START Records
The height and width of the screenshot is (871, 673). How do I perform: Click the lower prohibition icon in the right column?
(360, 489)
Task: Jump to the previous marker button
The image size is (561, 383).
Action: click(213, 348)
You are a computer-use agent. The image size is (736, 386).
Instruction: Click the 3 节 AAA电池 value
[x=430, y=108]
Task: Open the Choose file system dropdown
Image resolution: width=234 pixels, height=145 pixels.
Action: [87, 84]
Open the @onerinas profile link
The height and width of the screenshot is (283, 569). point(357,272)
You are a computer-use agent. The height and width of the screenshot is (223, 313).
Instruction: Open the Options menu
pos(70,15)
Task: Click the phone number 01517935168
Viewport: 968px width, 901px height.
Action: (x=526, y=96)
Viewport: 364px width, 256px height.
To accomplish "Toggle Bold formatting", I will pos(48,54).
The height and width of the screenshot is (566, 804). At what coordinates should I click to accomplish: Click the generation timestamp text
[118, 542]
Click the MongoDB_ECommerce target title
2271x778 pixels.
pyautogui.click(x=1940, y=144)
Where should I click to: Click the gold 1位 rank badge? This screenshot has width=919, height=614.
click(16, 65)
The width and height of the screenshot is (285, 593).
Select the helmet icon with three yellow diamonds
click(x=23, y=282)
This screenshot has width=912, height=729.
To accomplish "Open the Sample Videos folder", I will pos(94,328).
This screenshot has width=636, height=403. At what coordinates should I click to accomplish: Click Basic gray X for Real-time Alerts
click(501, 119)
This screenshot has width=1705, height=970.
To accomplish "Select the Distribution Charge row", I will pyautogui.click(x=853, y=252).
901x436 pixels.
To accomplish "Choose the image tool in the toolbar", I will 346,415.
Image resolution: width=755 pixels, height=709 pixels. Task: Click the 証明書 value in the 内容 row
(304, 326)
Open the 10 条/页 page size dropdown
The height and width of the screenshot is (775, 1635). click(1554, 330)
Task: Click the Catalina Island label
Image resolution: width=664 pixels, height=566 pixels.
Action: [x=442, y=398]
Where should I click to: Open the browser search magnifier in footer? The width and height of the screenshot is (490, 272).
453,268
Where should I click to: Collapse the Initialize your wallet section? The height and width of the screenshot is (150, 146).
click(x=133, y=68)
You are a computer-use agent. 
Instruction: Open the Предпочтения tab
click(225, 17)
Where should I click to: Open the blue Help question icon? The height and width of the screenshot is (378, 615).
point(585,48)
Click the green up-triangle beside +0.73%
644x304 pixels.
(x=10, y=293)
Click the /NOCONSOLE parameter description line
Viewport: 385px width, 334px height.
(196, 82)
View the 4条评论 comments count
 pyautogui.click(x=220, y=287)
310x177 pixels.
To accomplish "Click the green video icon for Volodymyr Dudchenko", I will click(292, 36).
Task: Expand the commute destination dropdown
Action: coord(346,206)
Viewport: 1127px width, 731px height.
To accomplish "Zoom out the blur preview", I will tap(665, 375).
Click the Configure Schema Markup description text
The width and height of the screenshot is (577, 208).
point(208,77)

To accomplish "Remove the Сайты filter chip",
END Records
▶ **Assignment**
Search the entries above for "agent". Return every line that has it.

▶ **Result**
You are a computer-use agent. The image size is (736, 386).
You are a computer-use agent. The height and width of the screenshot is (223, 313).
You are a computer-use agent. 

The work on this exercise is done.